Work to complete: Using the data that follows, give the number of lines in which the word "agent" occurs. Write only the number.
Start of Record excerpts
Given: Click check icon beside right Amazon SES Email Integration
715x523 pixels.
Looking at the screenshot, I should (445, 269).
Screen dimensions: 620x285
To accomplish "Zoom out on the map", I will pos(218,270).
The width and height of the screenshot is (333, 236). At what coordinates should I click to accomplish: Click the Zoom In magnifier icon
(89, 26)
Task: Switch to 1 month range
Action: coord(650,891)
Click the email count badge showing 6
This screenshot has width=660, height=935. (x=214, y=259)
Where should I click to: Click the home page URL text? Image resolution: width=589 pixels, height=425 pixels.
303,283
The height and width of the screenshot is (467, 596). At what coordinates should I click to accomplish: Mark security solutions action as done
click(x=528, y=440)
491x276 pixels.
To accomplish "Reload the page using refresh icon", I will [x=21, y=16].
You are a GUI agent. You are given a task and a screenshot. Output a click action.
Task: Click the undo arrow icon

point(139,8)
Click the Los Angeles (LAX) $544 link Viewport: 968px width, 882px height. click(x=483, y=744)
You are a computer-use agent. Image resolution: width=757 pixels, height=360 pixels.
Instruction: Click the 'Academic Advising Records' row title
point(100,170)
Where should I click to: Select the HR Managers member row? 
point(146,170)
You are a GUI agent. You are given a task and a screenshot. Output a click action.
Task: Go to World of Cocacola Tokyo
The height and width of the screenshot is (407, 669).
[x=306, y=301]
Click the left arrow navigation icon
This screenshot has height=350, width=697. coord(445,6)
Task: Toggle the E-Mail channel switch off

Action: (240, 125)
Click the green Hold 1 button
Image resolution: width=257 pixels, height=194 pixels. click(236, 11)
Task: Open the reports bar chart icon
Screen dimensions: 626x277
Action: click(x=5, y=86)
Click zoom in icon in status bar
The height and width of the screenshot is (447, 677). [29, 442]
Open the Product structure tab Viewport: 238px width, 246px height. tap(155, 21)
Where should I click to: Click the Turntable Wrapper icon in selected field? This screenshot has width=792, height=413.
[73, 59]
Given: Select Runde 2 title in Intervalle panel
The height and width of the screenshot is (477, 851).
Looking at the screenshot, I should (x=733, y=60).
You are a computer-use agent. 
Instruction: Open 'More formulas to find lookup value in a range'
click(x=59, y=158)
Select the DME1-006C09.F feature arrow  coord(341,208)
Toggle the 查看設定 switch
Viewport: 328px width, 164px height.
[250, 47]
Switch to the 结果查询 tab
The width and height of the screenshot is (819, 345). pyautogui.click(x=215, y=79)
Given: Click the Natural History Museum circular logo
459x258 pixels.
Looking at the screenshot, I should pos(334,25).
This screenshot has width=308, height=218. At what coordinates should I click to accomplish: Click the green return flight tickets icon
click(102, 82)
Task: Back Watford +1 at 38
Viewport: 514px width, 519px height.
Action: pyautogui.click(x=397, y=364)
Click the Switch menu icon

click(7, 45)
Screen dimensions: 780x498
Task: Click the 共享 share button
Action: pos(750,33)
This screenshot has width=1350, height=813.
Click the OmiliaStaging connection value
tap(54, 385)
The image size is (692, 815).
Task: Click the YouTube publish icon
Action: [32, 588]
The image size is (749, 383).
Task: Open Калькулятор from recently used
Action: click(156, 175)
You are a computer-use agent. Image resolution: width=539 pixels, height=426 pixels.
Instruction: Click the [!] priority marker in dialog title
End of Record excerpts
Answer area: 5